Le Soudan a longtemps été une arène de confrontation pour les puissances régionales et mondiales. L’Arabie saoudite et les Émirats arabes unis ont longtemps cherché à intervenir au Soudan et ont vu dans l’éviction de l’ancien dirigeant soudanais Omar el-Béchir une étape vers le recul de l’influence des islamistes dans le pays et la stabilité de la région. Des chefs d’entreprise saoudiens et émiriens ont investi dans des projets ambitieux au Soudan, notamment dans l’agriculture, l’aviation et les ports sur la côte de la mer Rouge.

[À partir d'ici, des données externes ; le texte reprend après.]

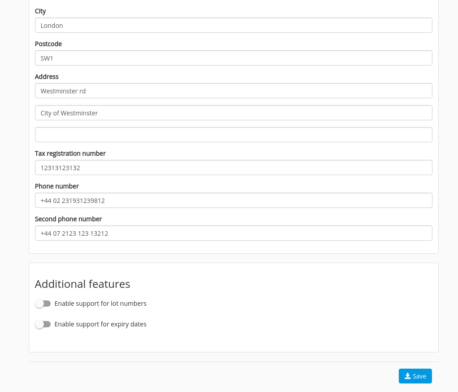Click the Phone number label
The width and height of the screenshot is (458, 392).
pyautogui.click(x=57, y=186)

Cependant, certains se méfient de l’Arabie saoudite et de l’influence croissante des Émirats arabes unis là-bas. L’Égypte, en particulier, s’inquiète de la coopération croissante du Soudan avec les pays du Golfe et la Turquie dans le secteur agricole. Ces types de collaborations peuvent au fil du temps saper le rôle traditionnel du Caire au Soudan et éroder ses perspectives de coopération économique avec Khartoum. L’Égypte craint également que les investissements agricoles de la Turquie et du Golfe ne conduisent à l’expansion des barrages sur le Nil au Soudan, ce qui pourrait épuiser la part de l’Égypte dans les eaux du Nil. La descente du Soudan dans une guerre à part entière aurait des répercussions sur le Grand barrage de la Renaissance éthiopienne, sur lequel l’Égypte s’est étroitement coordonnée avec le Soudan. Si le Soudan devait se désintégrer, l’Égypte devrait faire face à des mini-États en guerre, affaiblissant encore sa position.

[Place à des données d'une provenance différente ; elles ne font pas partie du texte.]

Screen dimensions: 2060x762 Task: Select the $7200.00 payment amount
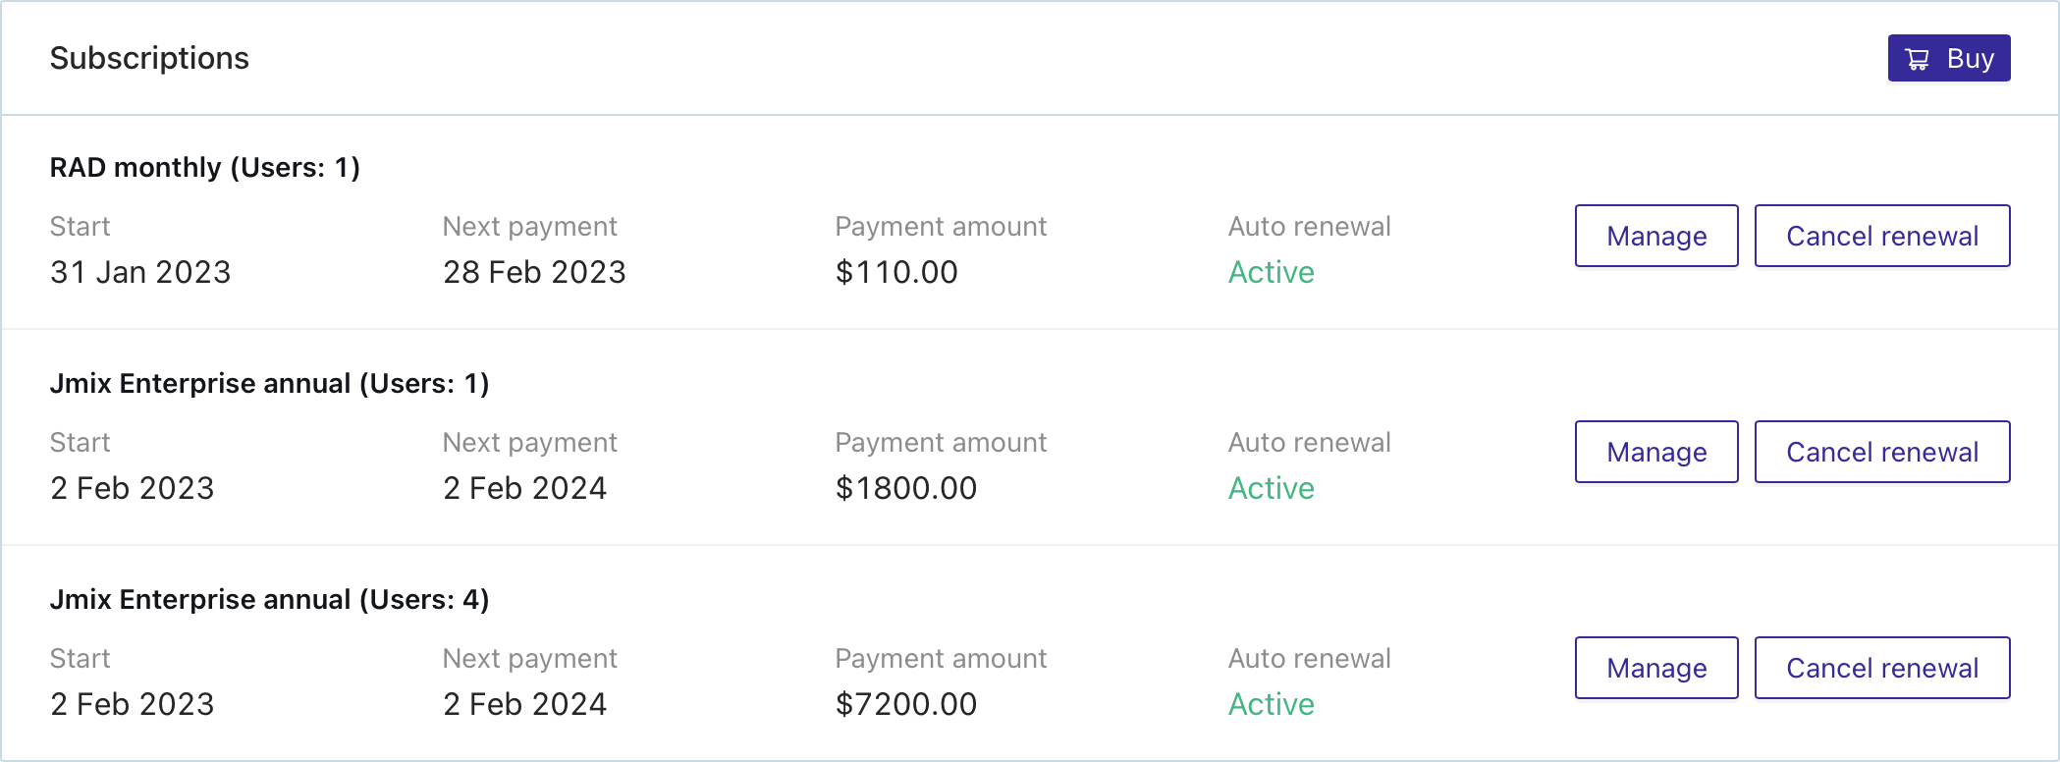[x=905, y=704]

Enlisée par des problèmes politiques et économiques internes, l’Égypte perd de plus en plus sa capacité à exercer une influence dans la région, laissant un vide au Soudan qui a été largement comblé par l’Arabie saoudite et les Émirats arabes unis. Les communications du secrétaire d’État américain avec les ministres des Affaires étrangères saoudien et émirati sur la question soudanaise attestent du déclin du rôle régional de l’Égypte. L’année dernière, l’Egypte a envoyé des avions de combat et des pilotes pour soutenir l’armée soudanaise. Les RSF les ont capturés à l’aéroport de Merowe et ne les ont relâchés qu’après que les Émirats arabes unis ont négocié un accord avec Hemedti. L’Egypte et d’autres pays de la région craignent que le Soudan ne devienne une autre Somalie, entraînant la montée de plus de milices armées. Compte tenu du retrait des États-Unis de la région ces dernières années, la situation sécuritaire pourrait devenir incontrôlable si un autre conflit éclatait,

Pendant ce temps, le gouvernement sud-soudanais affirme que les combats ont déjà entravé l’exportation de 170 000 barils de pétrole par jour via Port-Soudan. Cependant, étant donné que le Soudan reçoit 9 dollars le baril en frais de transit, il n’est dans l’intérêt d’aucune des parties au conflit de bloquer le pipeline qui achemine le pétrole sud-soudanais vers le port.

Si la violence continue, l’implication d’acteurs étrangers ne fera que compliquer les perspectives de paix. Le Tchad craint que les rebelles opérant sur son territoire ne reçoivent le soutien du groupe Wagner en République centrafricaine voisine, qui entretient des liens étroits avec les RSF. Les combats se répandront probablement dans les deux pays et dans d’autres parties de la région troublée. Israël s’inquiète du rapprochement entre la Russie et l’Iran et de leur présence en mer Rouge. Il a donc cherché à inclure le Soudan dans le Forum du Néguev, issu du processus de normalisation arabo-israélien, pour manifester sa volonté d’accéder à la mer Rouge et y faire face à la présence navale croissante de la Russie et de l’Iran. La détérioration du Soudan pourrait mettre ce processus en péril.

Perspectives sombres

Burhan ne peut pas diriger le pays seul. Il doit conclure des accords de partage du pouvoir avec d’autres partis politiques, mais n’a pas le soutien nécessaire pour le faire. Aucun des deux belligérants dans ce conflit ne pourra remporter une victoire politique ou militaire décisive, en partie parce que le paysage politique du pays est tellement fracturé. Les deux combattants sont alliés à différentes factions politiques qui se disputent l’inclusion et une part du butin d’une éventuelle guerre à grande échelle.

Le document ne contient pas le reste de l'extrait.